The Mines and Mining Development ministry has invited the Parliamentary Portfolio Committee on Mines and Energy to observe Zimbabwe’s certification Wednesday pertaining to the transparent sale of the Chiadzwa diamonds as well as to meet Kimberley Process monitor Abbey Chikane in Parliament on Thursday.
The chairman of the mines and energy committee Edward Chindori Chininga yesterday said the committee had received an invitation from the Mines and Mining Development ministry to observe the Kimberley Certification process.
Legislators seconded to the committee on mines and energy said it was a welcome move, which, however, took them by surprise as they had been barred from entering Chiadzwa on many occasions.
“The mines and energy committee has been invited by the Ministry of Mines and Mining Development to observe Zimbabwe’s certification process tomorrow (today) at the Harare International Airport,” said Chininga.

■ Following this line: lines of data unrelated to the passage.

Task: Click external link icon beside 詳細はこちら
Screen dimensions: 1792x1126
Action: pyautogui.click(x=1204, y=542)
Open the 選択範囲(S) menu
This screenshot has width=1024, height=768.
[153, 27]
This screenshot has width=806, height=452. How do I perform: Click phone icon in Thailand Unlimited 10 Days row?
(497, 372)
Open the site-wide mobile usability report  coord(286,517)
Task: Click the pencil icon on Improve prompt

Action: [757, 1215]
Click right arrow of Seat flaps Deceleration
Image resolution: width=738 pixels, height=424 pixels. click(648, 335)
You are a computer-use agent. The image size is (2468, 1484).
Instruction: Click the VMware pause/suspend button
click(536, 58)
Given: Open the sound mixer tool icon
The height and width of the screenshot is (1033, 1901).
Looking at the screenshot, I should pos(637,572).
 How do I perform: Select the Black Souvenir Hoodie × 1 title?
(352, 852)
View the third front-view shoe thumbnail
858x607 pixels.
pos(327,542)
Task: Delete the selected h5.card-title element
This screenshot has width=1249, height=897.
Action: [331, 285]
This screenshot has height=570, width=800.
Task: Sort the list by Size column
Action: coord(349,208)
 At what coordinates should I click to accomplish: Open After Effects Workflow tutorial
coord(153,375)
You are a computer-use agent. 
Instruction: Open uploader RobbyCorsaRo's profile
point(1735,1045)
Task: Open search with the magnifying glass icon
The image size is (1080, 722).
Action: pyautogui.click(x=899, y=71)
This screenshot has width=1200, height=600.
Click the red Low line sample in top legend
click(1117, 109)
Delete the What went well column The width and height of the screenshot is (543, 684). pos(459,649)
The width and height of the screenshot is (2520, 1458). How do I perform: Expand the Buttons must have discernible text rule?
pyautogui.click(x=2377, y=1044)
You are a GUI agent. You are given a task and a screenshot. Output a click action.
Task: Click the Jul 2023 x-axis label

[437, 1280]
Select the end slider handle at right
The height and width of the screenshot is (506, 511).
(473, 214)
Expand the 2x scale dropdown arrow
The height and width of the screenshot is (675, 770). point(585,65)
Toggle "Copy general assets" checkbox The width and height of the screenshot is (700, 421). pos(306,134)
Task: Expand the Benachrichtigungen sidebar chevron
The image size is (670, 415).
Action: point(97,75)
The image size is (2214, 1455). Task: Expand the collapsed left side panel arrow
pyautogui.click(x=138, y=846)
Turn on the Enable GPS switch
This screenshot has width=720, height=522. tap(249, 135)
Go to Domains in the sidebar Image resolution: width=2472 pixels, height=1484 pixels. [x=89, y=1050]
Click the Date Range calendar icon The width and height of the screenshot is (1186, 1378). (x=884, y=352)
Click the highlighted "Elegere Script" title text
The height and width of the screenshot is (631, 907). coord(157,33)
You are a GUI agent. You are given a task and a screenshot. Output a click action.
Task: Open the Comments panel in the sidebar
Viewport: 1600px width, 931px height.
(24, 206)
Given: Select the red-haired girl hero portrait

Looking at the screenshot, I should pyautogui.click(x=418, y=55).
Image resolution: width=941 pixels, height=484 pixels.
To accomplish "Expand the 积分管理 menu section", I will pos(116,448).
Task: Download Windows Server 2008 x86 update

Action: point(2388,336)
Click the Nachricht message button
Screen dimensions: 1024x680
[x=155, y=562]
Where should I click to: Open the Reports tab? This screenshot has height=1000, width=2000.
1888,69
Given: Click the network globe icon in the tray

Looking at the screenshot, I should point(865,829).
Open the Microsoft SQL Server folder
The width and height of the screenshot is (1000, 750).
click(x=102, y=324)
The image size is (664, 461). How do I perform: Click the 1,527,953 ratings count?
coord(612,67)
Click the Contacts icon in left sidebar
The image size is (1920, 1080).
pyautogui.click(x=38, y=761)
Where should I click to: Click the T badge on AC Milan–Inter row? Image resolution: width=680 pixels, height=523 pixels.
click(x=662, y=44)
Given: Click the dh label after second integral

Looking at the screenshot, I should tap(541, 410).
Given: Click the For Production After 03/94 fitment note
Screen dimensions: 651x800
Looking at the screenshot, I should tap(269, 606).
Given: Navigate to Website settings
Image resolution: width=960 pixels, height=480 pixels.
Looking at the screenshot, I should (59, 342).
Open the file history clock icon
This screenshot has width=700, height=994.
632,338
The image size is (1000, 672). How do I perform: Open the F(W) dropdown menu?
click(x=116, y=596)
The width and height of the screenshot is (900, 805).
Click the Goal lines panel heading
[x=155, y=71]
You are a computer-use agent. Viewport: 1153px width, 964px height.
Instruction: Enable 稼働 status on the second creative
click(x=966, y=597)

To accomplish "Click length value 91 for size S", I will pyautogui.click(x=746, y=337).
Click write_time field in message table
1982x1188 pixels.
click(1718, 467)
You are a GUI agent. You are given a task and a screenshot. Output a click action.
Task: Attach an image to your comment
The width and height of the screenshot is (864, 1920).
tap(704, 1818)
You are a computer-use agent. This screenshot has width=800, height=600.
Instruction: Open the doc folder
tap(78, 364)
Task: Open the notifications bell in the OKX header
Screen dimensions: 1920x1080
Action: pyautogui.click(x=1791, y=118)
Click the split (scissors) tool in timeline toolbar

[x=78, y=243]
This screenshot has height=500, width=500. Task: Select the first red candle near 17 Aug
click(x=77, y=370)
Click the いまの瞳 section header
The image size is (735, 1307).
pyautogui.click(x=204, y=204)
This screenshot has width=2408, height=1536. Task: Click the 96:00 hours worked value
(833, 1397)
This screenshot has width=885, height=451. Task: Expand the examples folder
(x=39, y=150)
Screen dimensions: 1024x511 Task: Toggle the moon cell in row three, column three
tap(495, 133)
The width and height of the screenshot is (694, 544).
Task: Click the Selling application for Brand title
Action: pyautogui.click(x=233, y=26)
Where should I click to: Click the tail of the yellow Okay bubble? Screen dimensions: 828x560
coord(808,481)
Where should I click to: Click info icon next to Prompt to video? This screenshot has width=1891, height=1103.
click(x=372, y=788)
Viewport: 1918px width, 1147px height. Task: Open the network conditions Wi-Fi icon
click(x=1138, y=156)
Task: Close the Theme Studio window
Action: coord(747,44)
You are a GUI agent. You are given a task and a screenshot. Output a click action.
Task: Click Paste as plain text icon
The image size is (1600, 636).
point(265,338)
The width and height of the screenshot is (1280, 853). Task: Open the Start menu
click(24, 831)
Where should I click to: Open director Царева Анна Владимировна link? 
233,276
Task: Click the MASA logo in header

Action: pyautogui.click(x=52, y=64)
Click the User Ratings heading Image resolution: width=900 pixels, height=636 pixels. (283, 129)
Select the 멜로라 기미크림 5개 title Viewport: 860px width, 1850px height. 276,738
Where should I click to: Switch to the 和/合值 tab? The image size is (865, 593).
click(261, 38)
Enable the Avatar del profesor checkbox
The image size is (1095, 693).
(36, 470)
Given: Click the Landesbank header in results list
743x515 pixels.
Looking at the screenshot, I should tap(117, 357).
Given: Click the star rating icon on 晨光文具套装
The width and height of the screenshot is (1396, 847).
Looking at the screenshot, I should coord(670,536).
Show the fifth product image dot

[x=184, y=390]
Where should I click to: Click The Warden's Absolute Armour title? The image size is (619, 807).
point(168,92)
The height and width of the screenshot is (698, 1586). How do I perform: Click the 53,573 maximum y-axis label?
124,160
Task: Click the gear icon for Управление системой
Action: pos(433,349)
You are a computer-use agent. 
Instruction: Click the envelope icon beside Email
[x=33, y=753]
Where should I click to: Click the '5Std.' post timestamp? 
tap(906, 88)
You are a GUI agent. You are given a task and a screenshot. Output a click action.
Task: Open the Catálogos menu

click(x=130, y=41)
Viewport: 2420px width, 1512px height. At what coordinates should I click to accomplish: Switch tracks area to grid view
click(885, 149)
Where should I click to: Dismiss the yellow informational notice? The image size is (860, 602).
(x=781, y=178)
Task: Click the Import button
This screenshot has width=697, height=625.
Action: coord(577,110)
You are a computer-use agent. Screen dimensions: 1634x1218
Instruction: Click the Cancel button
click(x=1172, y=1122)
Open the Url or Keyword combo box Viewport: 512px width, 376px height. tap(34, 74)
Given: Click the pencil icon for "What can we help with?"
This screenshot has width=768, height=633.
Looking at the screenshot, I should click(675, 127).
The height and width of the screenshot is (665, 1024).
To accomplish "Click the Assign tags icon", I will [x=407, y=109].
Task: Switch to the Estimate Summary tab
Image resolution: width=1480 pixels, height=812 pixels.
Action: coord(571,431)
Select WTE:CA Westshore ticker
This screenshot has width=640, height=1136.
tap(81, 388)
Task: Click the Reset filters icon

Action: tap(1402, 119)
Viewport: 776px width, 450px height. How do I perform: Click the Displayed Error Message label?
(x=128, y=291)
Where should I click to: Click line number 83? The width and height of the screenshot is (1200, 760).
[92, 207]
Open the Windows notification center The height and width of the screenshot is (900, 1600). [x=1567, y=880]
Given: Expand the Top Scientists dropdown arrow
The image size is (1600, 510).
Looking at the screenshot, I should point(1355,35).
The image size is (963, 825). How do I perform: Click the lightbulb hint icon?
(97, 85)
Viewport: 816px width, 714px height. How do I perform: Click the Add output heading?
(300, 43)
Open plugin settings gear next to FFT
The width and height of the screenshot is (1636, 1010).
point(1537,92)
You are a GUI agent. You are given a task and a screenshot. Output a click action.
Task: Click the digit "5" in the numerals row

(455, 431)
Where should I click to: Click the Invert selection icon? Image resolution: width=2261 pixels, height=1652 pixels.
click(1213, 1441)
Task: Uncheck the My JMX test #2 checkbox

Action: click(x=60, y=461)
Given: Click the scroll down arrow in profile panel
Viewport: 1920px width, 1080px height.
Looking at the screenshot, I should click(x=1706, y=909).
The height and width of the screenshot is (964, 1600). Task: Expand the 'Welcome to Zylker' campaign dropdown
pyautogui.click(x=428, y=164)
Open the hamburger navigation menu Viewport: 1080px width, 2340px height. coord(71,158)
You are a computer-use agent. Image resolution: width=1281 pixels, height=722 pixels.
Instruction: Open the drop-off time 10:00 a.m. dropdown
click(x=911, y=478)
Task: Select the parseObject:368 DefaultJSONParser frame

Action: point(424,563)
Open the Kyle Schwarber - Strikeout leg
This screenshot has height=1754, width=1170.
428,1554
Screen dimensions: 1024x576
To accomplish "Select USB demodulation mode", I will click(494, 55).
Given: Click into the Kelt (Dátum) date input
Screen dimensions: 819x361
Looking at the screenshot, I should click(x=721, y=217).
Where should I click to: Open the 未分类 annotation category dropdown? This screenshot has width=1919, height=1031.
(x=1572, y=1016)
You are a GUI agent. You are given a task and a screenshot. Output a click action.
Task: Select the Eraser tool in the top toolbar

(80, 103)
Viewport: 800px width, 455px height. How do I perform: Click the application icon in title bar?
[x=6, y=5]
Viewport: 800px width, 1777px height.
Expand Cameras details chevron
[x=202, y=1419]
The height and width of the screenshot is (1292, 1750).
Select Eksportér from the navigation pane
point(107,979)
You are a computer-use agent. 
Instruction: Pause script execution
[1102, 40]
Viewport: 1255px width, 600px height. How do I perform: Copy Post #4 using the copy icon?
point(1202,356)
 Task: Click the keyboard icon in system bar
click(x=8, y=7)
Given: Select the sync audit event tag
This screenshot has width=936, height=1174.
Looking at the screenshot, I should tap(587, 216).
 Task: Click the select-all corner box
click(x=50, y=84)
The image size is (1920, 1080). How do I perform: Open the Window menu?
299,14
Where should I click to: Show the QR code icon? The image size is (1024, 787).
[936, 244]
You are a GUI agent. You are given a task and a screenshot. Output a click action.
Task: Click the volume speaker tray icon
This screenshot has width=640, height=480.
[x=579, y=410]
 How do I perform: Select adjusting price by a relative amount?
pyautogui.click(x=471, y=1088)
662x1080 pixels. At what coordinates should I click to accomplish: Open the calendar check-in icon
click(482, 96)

“(Tomorrow), we will be having a meeting with the Kimberley Process monitor Abbey Chikane which is a welcome development to the committee.”
Although the Mines and Mining Development ministry has allowed the committee to meet Chikane and to observe Zimbabwe’s certification, MPs slammed the ministry for failing to include them on visits to Chiadzwa.
Glen View North MP Fani Munengami and Chiredzi West MP Moses Mare said although they were not expecting the invitation as they had been barred from executing their watchdog function as a committee, the move to allow them to attend the certification process and to meet Chikane could be the first step towards engaging the Mines ministry.
“That will be our first interaction with the Ministry of Mines and Mining Development and our second meeting with Chikane. It is going to be advantageous to the country because we want transparency in the sale of diamonds,” said Mare.
Mare said the pressure to allow the mines committee to meet Chikane and observe the certification process might have come from the Speaker of Parliament Lovemore Moyo, who in his luncheon speech at the Rainbow Towers after the official opening of the third session of the seventh parliament, said Parliament should be left to exercise its constitutional mandate by the executive.
“What Moyo said during his speech could have put them under pressure to work with us. Moyo told them that the committee on mines was not trying to invade the territory by asking to visit Chiadzwa, but was simply executing its constitutional mandate,” said Mare.
He said the Ministry of Mines needed to work hand in glove with the mines committee because no one can perform without being supervised.
Another member of the committee, Munengami said when the mines committee last met with Chikane, he pointed out that he supported the committee on its oversight functions but said he could not get involved in government issues.
“Chikane was also concerned that the committee of mines should play its oversight role concerning the Chiadzwa issue,” said Munengami.
He said when they meet Chikane tomorrow, the committee would re-emphasise the need for transparency in the sale of the diamonds.